Footage from 15 September 2024 has shown that the mine was captured by Russian Armed Forces, who demolished the mine's 115-metre main shaft with explosives, which Russian-backed sources claimed had been mined by Ukrainian forces during their retreat, although no proof has been given towards this claim.

== History ==
Design work on the mine began in 1964, which was intended to turn Vuhledar into an industrial town. The mine was finally commissioned in 1985, making it one of the youngest mines in the Donbas. However, it took until 1998 for the mine to reach the designed capacity of its first phase. Prior to Euromaidan in 2014, the mine formed part of the state enterprise Donetska Vuhilna Enerhetychna Kompaniya (DVEK). Following the outbreak of the War in the Donbas, the mine continued to remain under firm Ukrainian control. Later that year, in December, the mine was formally separated from DVEK by the government and re-registered to a new independent state enterprise, which was due in part to delays caused by the previous DVEK director, who had defected and backed pro-Russian separatist forces.

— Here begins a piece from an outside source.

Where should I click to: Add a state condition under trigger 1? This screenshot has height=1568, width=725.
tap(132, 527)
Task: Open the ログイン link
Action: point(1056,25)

In April 2015, miners staged a strike after not having received wages for approximately six months, with debts exceeding 73 million hryvnias. Workers received a partial payment by the government later on, but it was less than a third of what was owed. Following the Russian invasion of Ukraine, the mine ceased operations due to its proximity to the frontlines, especially as Vuhledar became a target, and all equipment from the mine was evacuated. In September 2024, Russian forces entered the village and started its occupation.